On peut distinguer trois phases dans la production littéraire de Michel Butor, les romans publiés aux éditions de Minuit (La modification, L’emploi du temps), puis les grandes séries poétiques telles Répertoire publié chez Minuit (5 volumes d’essais et conférences), Le génie du lieu publié chez Grasset pour le premier volume, puis chez Gallimard pour les suivants (5 volumes de critique géographique), "Matière de rêves" publié chez Gallimard (5 volumes d’onirographie), "Improvisations" publié par La Différence (7 volumes d’enseignement universitaire sur Flaubert, Michaux, Rimbaud, Balzac et Butor lui-même) et Avant-goût (2 volumes de poèmes) et ces dernières années, la « poussière de livres » de toutes sortes que publie Michel Butor.

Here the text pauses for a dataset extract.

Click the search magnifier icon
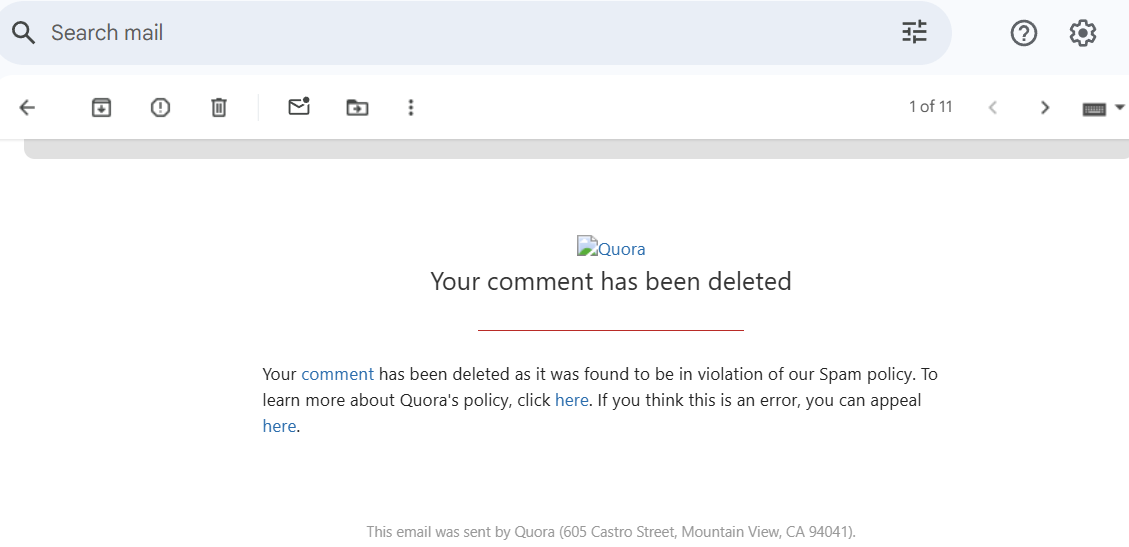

Ce recueil d’anthologie nomade, dont je me sers souvent en ateliers d’écriture, rassemble un échantillonnage de ses principaux textes et cycles poétiques, en vers ou en prose. Leur agencement, leurs styles et leur rythmes différents, sont un début d’explication, une magnifique entrée en matière dans l’œuvre protéiforme de Michel Butor.

L’art poétique de Michel Butor est un art de l’assemblage.

La roseraie en flammes, poème de Michel Butor, installation à Lucinges, en septembre 2011

Dans Mille et un plis, Matière de rêves 5, Michel Butor a écrit un très beau texte intitulé sur les nuages dont le voici un extrait :

1)

Traces de dinosaures dans la boue le long des fleuves de laves parmi les cendres de sigillaires dévastées par la tornade, nuages.

2)

L’horizon fait le gros dos comme un fauve tandis que les troupeaux dévalent parmi les haies dans les chemins creux mouchetés de touffes de laine, nuages.

3)

Village de ruches parmi les ombelles au creux de la carrière abandonnée entre les tas de bûches qu’enlacent ronces, clématites et viornes au bord des tourbières, nuages.

4)

Arène avec foule en chemises claires, chapeaux gris et noirs, éventails, mantilles, garçons passant plateaux de limonades et glaces, envols d’écharpes, fumées de cigares, nuages.

5)

Villes avec dômes et flèches sur promontoires successifs battus par des raz de marée, séparées par de calmes baies et des rades resserrées avec ports et aéroports surmontés de phares et de tours de contrôle, nuages.

6)
Arrachements, bouquets d’échardes, haillons sous lesquels rampent des hordes souffreteuses dans les bidonvilles aux tôles écartelées, avec des flaques sous les robinets des fontaines et de grands terrains d’épandage parcourus de flammes et pillards, nuages.

7)

Filets séchant sur les quais où courent les chiens, virent les camions des cimentiers et les motos des gendarmes ; les flotteurs mal peints s’amassent en bubons sur les cylindres des cordages, et les poupes montent et descendent tandis que les bras d’un jeune marin nonchalant tâte l’eau, nuages.

8)

Veines sur de longs membres qui s’attachent à des ventres et torses qui se tordent en palpitant dans leurs nages parmi des algues et des chevelures autour de radeaux et d’île rocheuses avec des pins tourmentés sur leurs échines, nuages.

9)

Régates vues d’en dessous avec les voiles et les pavillons claquants devinés à travers la surface moirée de lune ; des troupes de dauphins viennent flairer les quilles, se frotter aux gouvernails, écouter intrigués les cris, les rires et les claques des humaines, se rassemblent en conciles pour les interpréter, nuages.

10)

Perruques, houlettes, falbalas, robes à paniers, chaises à porteurs, éperons, tricornes et violes dans les grottes artificielles à peine débarrassées d leurs lierres, nuages.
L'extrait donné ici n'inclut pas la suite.